• Action item: Across the data, every line with the word "target" counts once; state the total alone.

========================

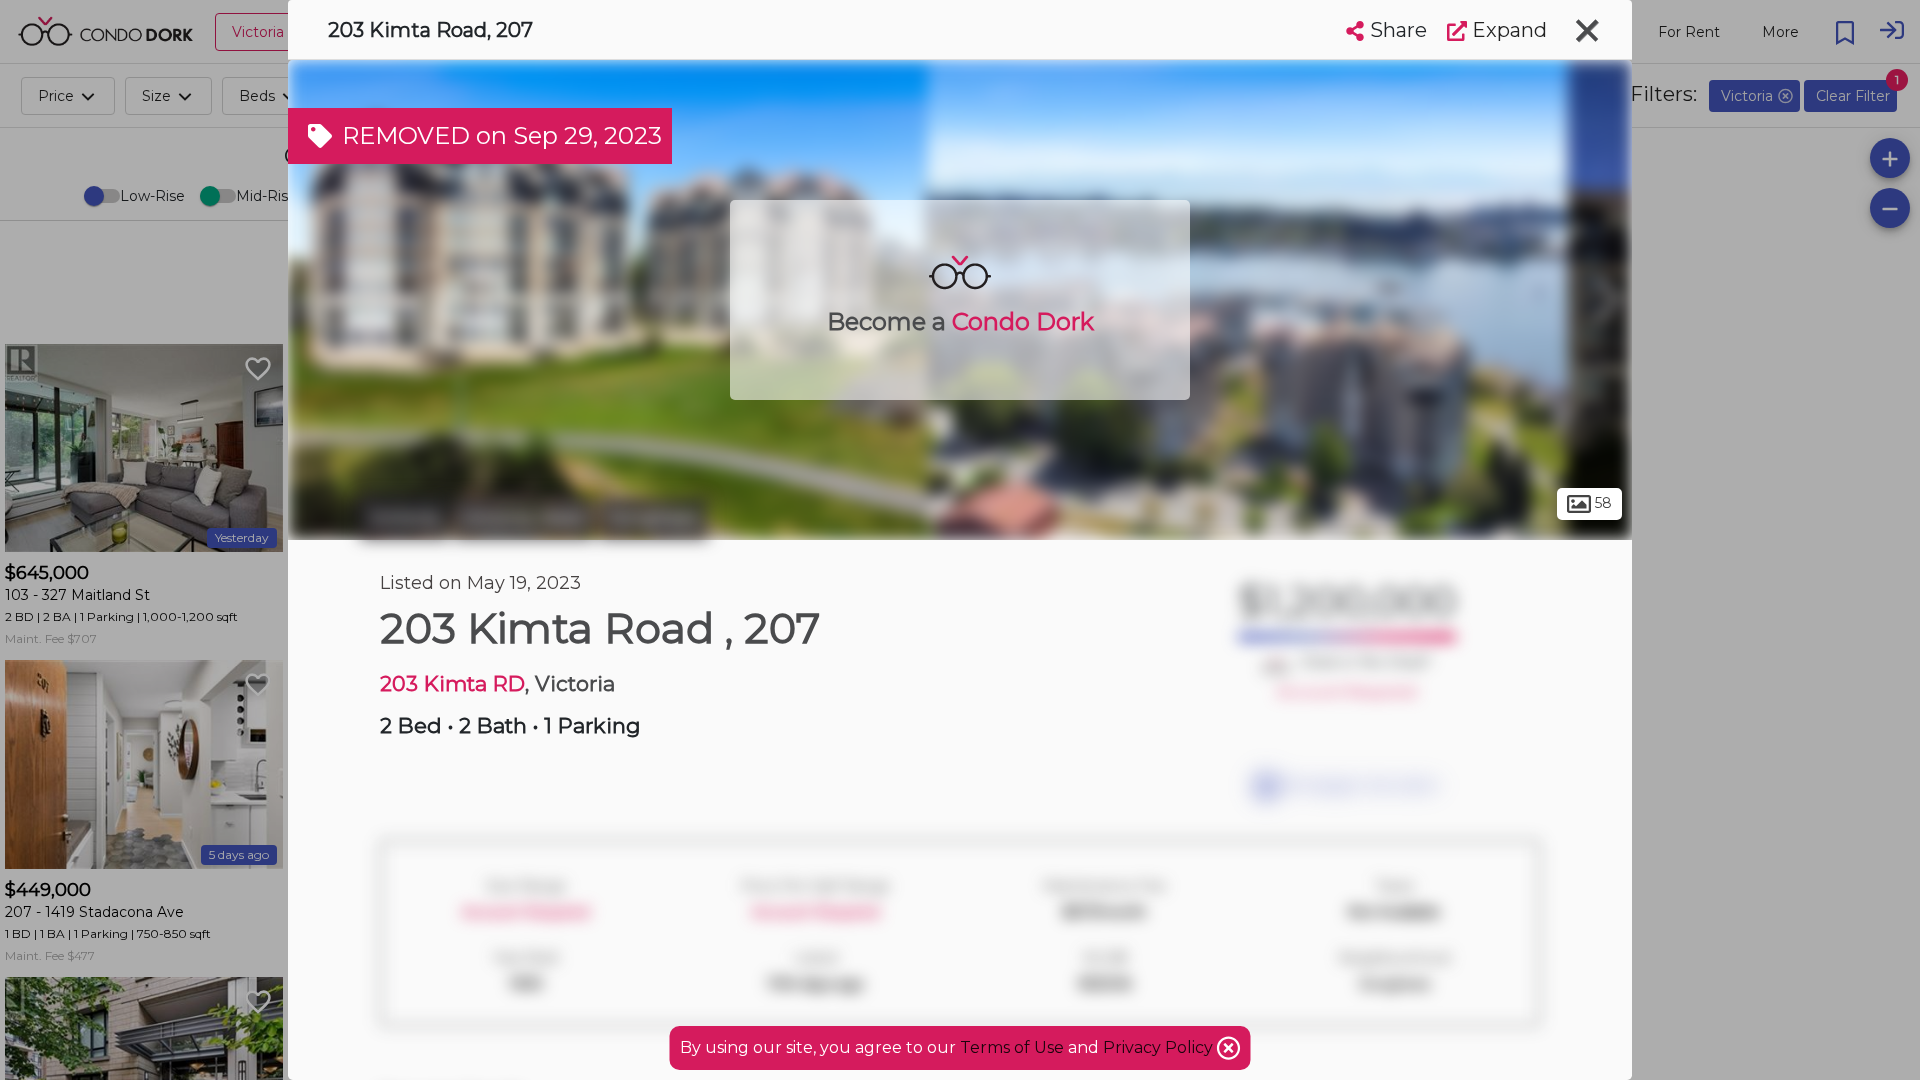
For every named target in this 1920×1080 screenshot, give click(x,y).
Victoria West (524, 518)
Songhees (653, 518)
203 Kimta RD (452, 683)
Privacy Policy (1160, 1047)
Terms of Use (1012, 1047)
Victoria (404, 518)
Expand (1507, 30)
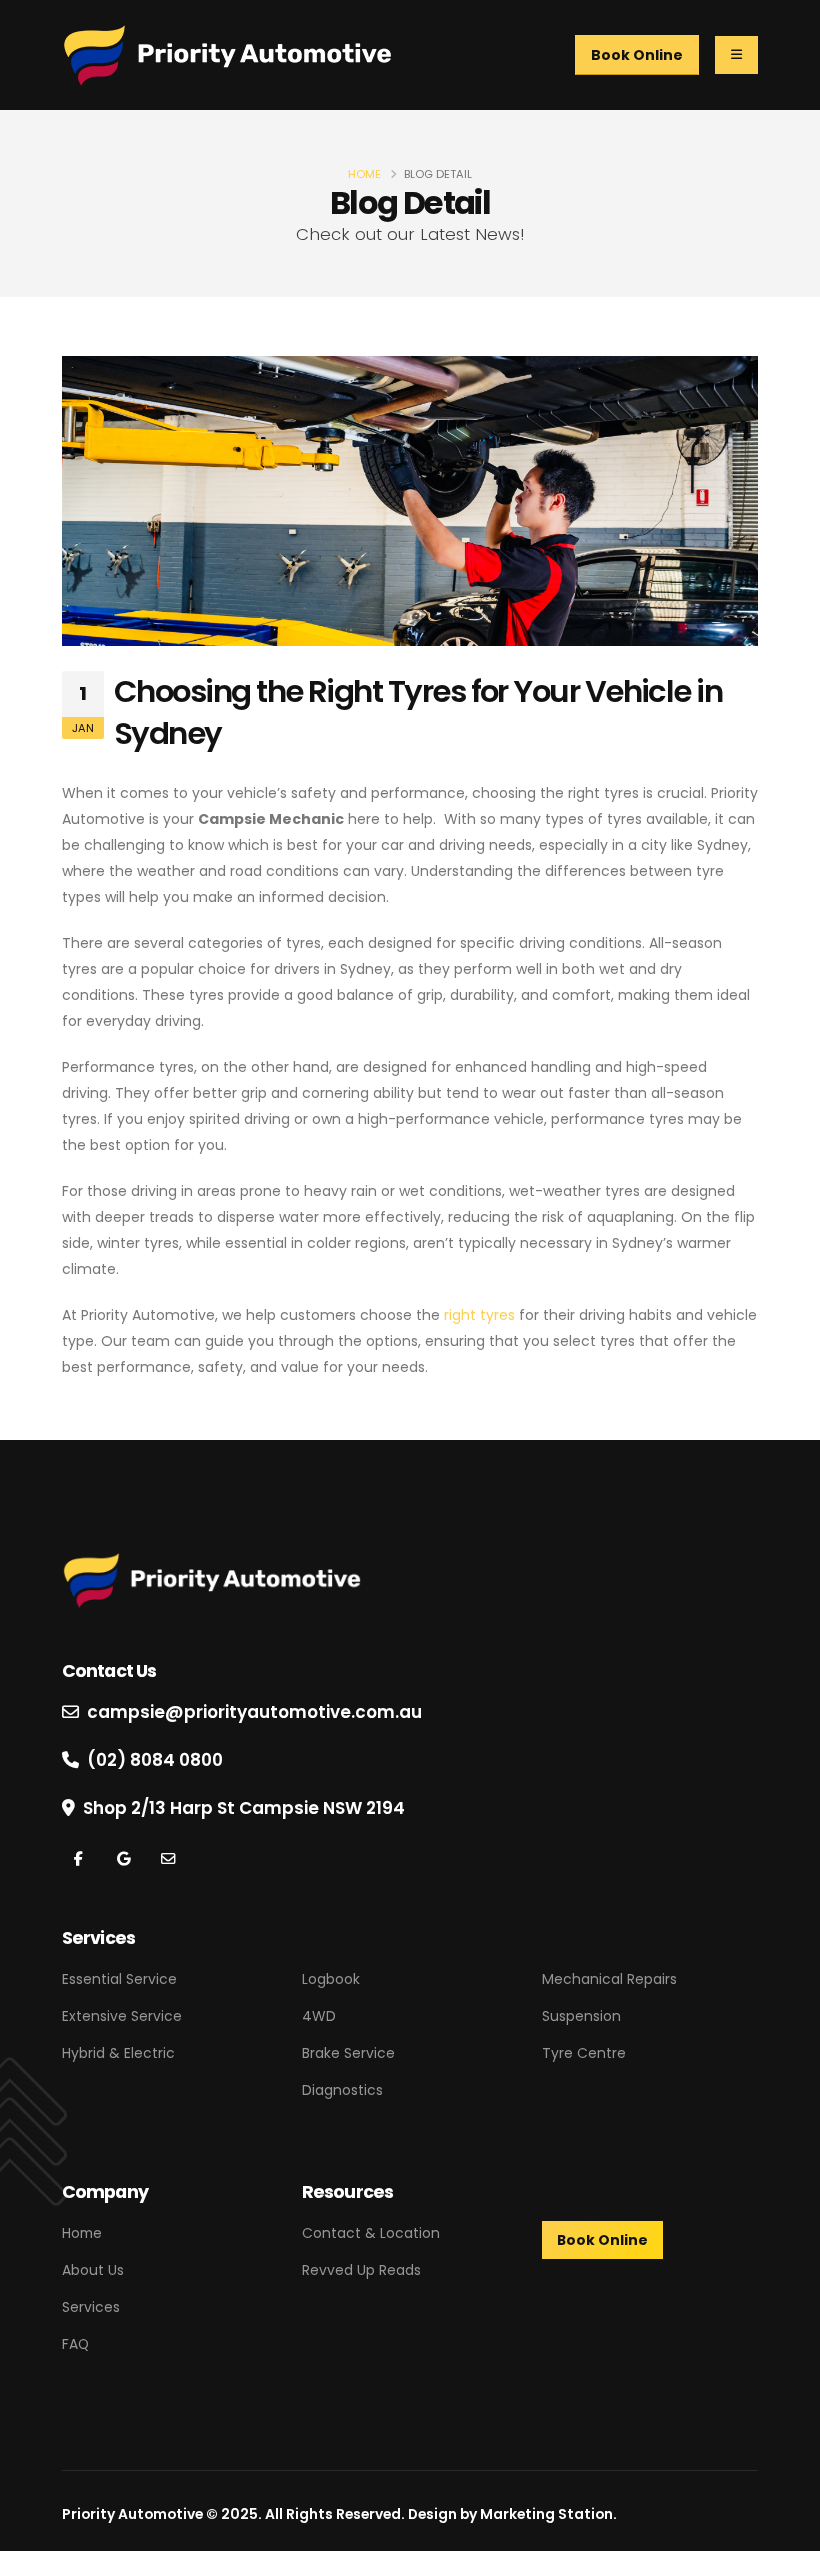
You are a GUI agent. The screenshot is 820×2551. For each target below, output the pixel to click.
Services (91, 2307)
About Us (93, 2270)
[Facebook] (78, 1859)
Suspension (581, 2016)
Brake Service (348, 2053)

========================

• Solution below: 2